**Task instructions**
Quote word for word the stretch of the records below from the line containing "Image resolution: width=907" through the end of the records. Leave the pictures out.

Rows showing where targets appear:
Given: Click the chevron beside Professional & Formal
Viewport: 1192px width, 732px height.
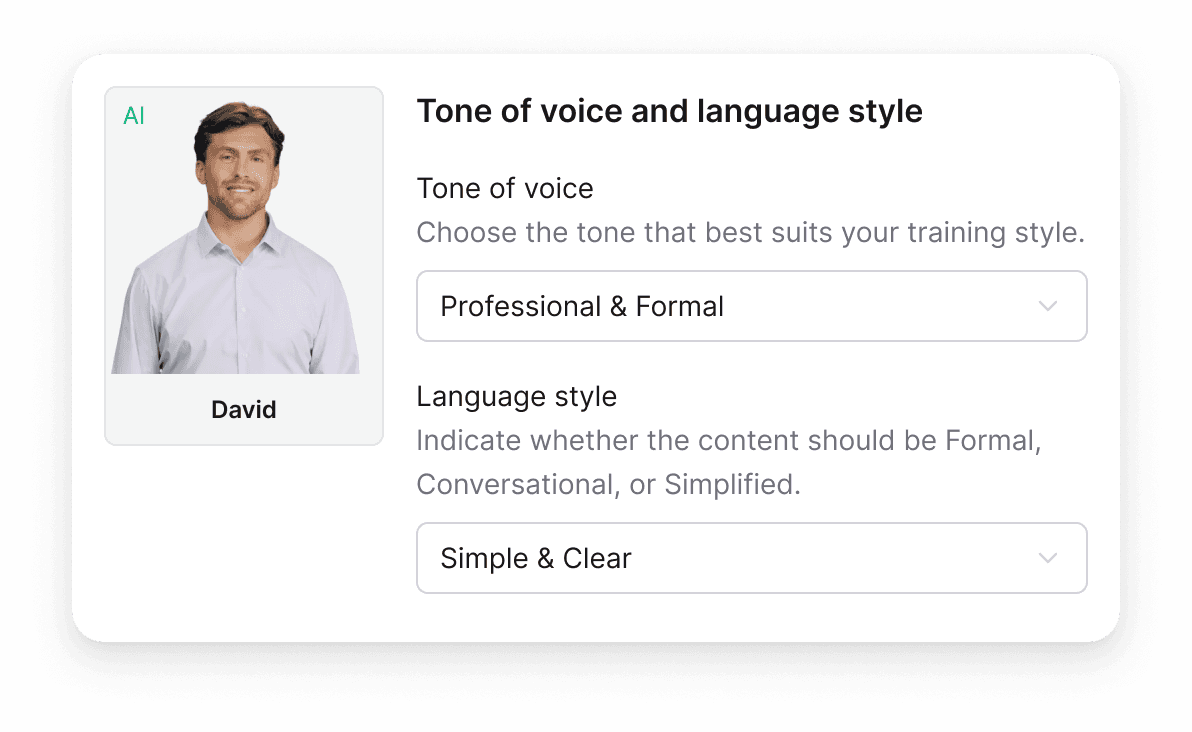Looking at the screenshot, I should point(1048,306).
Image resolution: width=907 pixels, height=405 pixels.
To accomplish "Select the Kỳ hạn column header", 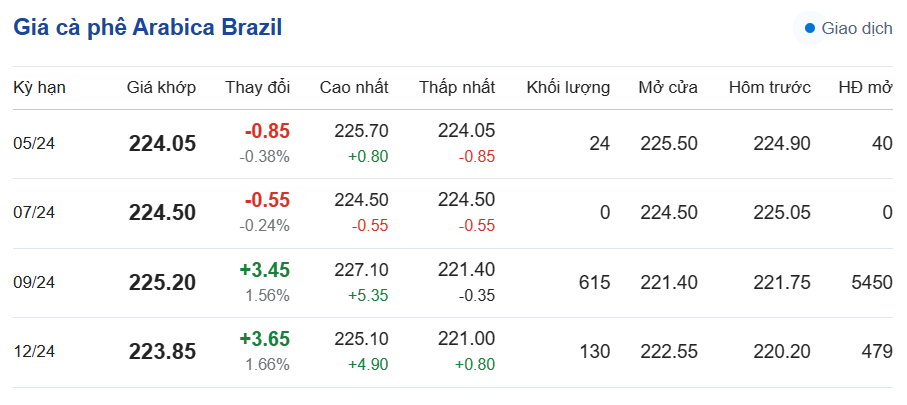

**Response to the task**
Image resolution: width=907 pixels, height=405 pixels.
To accomplish "Select the Kỳ hạn column header", 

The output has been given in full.